The "Guidelines for Secure AI System Development" are designed to help developers of AI systems make informed cybersecurity decisions at every stage of the development process, according to the UK's National Cyber Security Centre (NCSC).
The guidelines apply to systems developed from scratch as well as those based on third-party tools and services. 17 other countries, including the United States, have pledged their support and participation in the new guidelines.
The goal of the guidelines is to raise the level of cybersecurity in AI and ensure that AI is designed, developed, and deployed securely. They promote a "security by design" approach, which ensures that cybersecurity is an essential requirement for the security of AI systems and is integrated from the outset and throughout the development process.
The guidelines are divided into four main areas: secure design, secure development, secure implementation, and secure operation and maintenance. They provide recommended behaviors to improve security.

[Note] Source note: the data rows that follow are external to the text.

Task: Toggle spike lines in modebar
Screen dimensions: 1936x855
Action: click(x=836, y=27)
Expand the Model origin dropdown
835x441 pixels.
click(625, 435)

- Secure design and development address issues such as understanding risk, threat modeling, supply chain security, and documentation.
- Secure implementation emphasizes the need for infrastructure and model protection, incident management, and responsible release.
- Secure Operation and Maintenance provides guidance on logging and monitoring, update management, and information sharing.
You can find the guidelines on the NCSC website.
International support for UK cyber guidelines
NCSC Chief Executive Lindy Cameron described the guidelines as "a significant step in shaping a truly global, common understanding of the cyber risks and mitigation strategies around AI to ensure that security is not a postscript to development but a core requirement throughout."
NCSC developed the guidelines in collaboration with the U.S. Cybersecurity and Infrastructure Security Agency (CISA). Industry experts and 21 other international agencies and ministries from around the world, including all members of the G7 and the Global South, also participated in the drafting process.
International signatories include Australia, Canada, Chile, Czech Republic, Estonia, France, Germany, Israel, Italy, Japan, New Zealand, Nigeria, Norway, Poland, Singapore, South Korea, the United Kingdom, and the United States.